# Lady looking for soap FL



## Golden_Seal (Sep 14, 2011)

Hey soap makers!

I have a lady looking for gm soaps in West Palm Beach, FL. She's looking for a shampoo bar, body bar (for baby as well), and also looking for someone to make a breastmilk (she must have her own?) soap bar.

Anyone I can direct her to?

Thanks!


----------



## Anita Martin (Dec 26, 2007)

We all ship soap anywhere in the country and she could easily ship the breastmilk for someone to add in to soap.


----------



## Lynn_Theesfeld (Feb 21, 2010)

:yeahthat


----------



## Golden_Seal (Sep 14, 2011)

I guess I'm more specifically looking for someone that makes all those products.


----------



## Golden_Seal (Sep 14, 2011)

Bump..


----------



## Golden_Seal (Sep 14, 2011)

No one wants a new customer...interesting. You could PM me your information as well so I can pass it on.


----------



## tmfinley (Feb 21, 2008)

Sure I would like a new customer but I don't make shampoo bars. I think there are only a few here that do.


----------



## [email protected] (Sep 18, 2008)

Same here. I use my regular soap for shampoo and then use a vinegar rinse.

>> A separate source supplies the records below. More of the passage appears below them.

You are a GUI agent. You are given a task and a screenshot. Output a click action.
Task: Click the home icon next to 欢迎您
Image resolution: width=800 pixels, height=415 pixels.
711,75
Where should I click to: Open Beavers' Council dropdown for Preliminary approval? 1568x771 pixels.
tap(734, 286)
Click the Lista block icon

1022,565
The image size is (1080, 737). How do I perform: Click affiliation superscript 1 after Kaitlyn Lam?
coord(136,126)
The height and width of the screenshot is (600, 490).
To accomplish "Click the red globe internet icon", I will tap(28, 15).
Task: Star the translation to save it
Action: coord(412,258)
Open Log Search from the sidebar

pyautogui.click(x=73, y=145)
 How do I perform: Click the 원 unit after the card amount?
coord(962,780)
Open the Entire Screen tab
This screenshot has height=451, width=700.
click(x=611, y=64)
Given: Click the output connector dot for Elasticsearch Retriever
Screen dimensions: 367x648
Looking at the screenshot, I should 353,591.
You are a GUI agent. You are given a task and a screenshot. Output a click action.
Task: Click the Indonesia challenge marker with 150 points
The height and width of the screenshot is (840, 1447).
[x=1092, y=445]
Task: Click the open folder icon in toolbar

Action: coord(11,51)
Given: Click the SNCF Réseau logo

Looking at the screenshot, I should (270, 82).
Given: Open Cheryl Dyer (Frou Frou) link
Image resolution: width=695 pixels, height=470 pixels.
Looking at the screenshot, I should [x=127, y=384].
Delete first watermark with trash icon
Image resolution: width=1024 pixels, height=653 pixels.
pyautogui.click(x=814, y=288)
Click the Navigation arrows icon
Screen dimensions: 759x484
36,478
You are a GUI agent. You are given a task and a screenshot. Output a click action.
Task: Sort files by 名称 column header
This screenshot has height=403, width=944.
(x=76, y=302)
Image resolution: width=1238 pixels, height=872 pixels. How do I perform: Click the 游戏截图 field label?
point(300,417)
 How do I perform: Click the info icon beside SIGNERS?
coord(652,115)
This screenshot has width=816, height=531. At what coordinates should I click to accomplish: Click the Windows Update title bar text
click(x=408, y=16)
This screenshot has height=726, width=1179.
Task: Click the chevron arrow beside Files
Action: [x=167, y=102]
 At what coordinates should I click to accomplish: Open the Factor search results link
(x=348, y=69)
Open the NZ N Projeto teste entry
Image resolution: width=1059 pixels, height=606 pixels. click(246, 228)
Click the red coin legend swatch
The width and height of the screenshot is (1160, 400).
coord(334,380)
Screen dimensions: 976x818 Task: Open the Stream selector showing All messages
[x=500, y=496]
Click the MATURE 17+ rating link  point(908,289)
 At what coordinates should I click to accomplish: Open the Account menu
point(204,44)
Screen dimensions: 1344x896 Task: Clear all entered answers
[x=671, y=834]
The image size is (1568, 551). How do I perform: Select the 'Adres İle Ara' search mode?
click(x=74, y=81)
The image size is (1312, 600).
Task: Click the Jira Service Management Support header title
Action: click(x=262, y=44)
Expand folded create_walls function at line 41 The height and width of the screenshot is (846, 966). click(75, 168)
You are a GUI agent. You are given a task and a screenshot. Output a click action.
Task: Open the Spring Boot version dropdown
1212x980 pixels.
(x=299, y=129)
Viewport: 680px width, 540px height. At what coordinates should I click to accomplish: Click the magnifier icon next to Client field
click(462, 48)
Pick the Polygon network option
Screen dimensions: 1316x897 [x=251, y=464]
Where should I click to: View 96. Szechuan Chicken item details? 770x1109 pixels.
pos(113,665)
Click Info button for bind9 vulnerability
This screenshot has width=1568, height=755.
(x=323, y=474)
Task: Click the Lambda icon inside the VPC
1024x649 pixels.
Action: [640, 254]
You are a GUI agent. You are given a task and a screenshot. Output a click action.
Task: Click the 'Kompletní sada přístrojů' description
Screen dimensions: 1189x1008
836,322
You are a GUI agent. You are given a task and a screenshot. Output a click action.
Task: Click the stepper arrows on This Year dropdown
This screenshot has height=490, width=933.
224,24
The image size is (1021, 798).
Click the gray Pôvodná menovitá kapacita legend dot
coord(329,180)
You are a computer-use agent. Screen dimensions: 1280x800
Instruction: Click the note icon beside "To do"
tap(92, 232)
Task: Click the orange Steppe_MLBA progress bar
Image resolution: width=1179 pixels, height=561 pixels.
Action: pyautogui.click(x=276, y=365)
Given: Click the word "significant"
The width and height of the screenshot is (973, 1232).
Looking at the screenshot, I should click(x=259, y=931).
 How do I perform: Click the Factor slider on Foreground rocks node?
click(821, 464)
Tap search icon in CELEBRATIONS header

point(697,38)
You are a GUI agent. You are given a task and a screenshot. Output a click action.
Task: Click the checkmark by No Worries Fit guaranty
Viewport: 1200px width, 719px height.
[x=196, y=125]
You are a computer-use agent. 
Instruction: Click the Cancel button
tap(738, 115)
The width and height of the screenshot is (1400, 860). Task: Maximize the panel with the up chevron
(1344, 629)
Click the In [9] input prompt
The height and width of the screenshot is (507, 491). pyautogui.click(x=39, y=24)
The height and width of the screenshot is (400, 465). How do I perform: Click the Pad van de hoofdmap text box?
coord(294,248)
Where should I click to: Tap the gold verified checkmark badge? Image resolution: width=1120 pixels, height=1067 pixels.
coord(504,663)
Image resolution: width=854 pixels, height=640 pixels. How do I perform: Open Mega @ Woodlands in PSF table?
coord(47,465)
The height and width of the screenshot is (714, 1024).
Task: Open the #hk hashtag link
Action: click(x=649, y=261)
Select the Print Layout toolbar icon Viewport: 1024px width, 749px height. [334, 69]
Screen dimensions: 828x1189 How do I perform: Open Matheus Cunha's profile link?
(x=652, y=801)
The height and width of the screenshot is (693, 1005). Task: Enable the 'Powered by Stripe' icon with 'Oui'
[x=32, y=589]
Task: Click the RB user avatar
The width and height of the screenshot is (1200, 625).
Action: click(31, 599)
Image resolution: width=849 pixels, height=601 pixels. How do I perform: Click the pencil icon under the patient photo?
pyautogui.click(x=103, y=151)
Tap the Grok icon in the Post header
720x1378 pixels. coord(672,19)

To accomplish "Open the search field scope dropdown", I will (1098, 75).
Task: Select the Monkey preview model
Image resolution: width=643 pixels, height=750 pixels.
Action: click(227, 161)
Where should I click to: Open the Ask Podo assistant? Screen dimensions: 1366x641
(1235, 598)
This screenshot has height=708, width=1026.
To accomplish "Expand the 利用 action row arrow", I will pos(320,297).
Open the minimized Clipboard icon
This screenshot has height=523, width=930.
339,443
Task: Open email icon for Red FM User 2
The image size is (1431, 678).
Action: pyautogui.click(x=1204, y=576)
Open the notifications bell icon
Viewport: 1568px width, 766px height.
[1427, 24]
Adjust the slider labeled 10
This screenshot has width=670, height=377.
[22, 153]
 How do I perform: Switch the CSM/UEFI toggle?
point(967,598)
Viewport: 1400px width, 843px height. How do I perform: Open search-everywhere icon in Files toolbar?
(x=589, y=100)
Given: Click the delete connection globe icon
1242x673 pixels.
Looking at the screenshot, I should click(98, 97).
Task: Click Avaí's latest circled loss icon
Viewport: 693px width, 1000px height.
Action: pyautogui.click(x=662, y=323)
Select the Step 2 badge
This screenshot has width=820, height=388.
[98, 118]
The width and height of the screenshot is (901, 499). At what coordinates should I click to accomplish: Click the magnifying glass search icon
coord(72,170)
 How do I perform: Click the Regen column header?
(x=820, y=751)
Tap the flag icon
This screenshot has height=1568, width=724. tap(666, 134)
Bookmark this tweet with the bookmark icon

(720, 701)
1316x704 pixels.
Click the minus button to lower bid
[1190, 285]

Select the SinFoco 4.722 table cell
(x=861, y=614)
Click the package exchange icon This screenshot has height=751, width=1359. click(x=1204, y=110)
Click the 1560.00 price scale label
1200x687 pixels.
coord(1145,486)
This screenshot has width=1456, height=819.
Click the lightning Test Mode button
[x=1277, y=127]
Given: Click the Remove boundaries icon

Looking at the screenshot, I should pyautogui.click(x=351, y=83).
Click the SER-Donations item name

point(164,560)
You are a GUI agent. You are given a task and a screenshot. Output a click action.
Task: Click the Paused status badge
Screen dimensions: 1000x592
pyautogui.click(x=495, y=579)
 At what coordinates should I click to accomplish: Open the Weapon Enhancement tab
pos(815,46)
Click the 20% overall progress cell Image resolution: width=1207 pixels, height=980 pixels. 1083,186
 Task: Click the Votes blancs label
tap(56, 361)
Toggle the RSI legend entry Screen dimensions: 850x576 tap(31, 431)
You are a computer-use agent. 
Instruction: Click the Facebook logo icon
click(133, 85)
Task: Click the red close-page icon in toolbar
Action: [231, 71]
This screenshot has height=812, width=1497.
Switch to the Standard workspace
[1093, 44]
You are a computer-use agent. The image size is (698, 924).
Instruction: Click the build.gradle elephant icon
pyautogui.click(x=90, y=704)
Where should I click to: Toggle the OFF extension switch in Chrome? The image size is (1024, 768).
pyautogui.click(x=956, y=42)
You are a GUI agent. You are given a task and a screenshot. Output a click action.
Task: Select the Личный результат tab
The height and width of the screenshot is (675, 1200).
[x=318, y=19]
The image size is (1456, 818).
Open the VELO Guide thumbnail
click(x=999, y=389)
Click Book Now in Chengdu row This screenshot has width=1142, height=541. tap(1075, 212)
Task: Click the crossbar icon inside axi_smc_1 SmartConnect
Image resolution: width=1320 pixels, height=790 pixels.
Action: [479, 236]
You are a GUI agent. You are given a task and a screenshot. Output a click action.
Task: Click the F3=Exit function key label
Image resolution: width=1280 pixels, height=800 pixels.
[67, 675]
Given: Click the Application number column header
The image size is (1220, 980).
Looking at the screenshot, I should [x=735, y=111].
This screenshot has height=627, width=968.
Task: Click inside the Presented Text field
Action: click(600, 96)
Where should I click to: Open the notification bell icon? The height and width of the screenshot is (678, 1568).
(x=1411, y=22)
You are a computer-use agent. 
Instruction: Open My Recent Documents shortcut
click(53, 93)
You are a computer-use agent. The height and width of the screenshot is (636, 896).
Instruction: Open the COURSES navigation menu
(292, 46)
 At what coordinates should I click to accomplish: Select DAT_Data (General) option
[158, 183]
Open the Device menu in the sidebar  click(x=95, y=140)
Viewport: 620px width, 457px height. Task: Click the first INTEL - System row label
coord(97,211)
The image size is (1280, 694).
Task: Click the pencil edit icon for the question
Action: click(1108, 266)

You could have her come on here (soap forum) and go to linked websites to *look around*.  I don't think you have to be a member to do that.


----------



## Guest (Aug 11, 2012)

She can also google homemade soaps, goat milk and get tons of them probably right around her own area so they she would not have to pay for shipping... I also use my regular bars for shampoo, there isn't much difference except in oils used and its no longer oil... after the saponification process... 
As far the the breast milk soap, I personally don't make it... again the milk is just a carrier for the lye and it does not make a big difference on what kind of milk used.. ... being honest there is a yuck factor here to me to use breast milk from someone I don't know (dont know why, there just is..) its so personal like a toothbrush...
I do make a liquid shampoo and bar soap if she is interested... you can give her my email and phone number... 
Barb


----------